My Filter Okay, so I have a tendency to say things out loud that I shouldn't. When in doubt whether or not to confront that friend, make that comment, or write that idea in a blog, I ask Jeff. He will tell me if it's appropriate or not. (Side note: if I know it's not appropriate but want to say or write it anyway, I do not ask Jeff.)

My Sharpener As it says in Proverbs 27:17, "As iron sharpens iron, so one person sharpens another." Or, as Michael Buble sang on my anniversary CD, "You make me work so we can work to work it out." Jeff has always made me want to be a better person, and in fact, I am actually succeeding under his influence. It's hard to demonstrate a lack of integrity around him. I can't yell at the kids. I can't be mean to my mom (when he's listening). I can't gossip. And I can't manipulate him emotionally (not that I want to, very often). He's too smart. The fact is, his opinion matters most to me of anyone's, and as he's a better person than I am, I have to keep raising my standards.

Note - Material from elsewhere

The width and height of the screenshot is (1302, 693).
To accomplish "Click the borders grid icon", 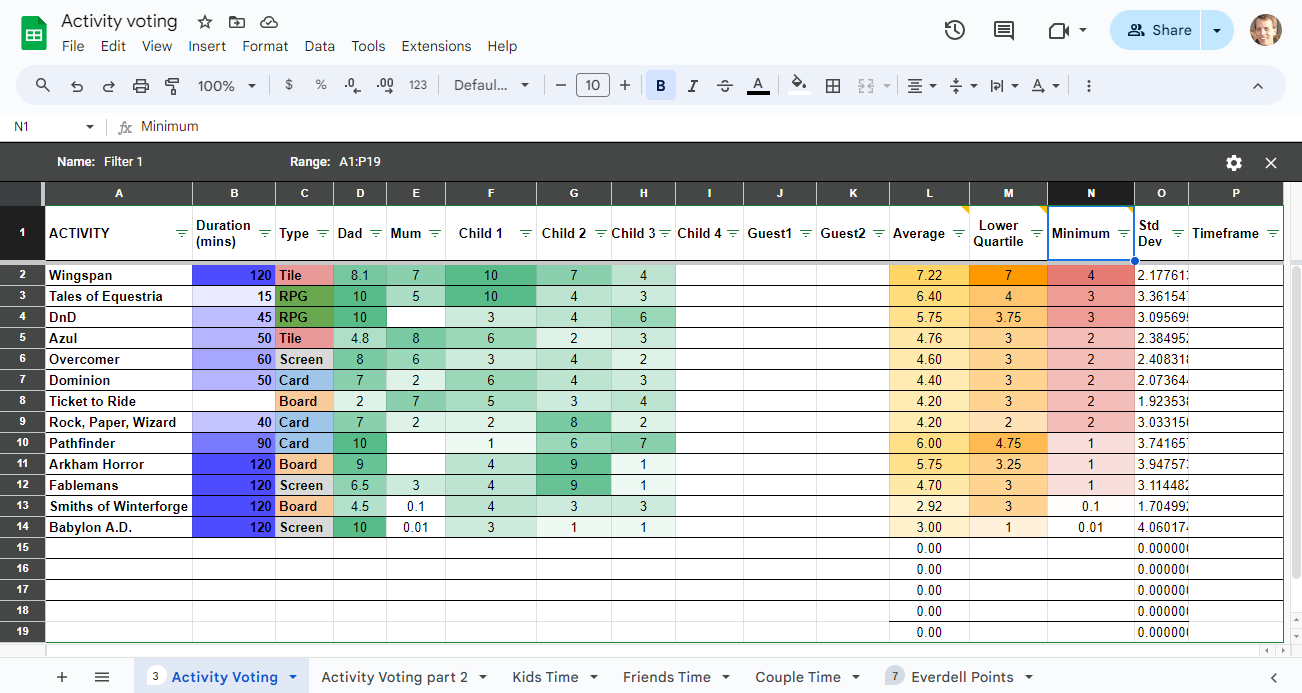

My Handyman and Bicycle Mechanic I can count on one had the amount of time in 12 years that I have had to pay someone to fix anything around here. He rocks at garbage disposals, wood glue, plaster, epoxy, jewelry repair. He recently installed a new gear shift on my bike. He rocks.

My Personal Shopper This may sound like a weird thing to say about one's husband, but Jeff has great influence on my style. It's even weirder because when I met him he was wearing a pink backpack and argyle socks with his Vans and shorts. But he pushes me to creative accessory and color combination and he always buys me cute things. He thinks I never listen to his opinion about what to wear (gosh, does he hate being asked about my outfits), but I do!

My Friend Still my most loyal and fun friend after all these years, Hubby is just a good person to spend time with. I can be myself around him, and I like the self that I am when I'm around him. We make each other better, as he wrote in our wedding vows.

So D.J. Jazzy Jeff, as I like to call you, keep the hits coming, honey. You know what I like.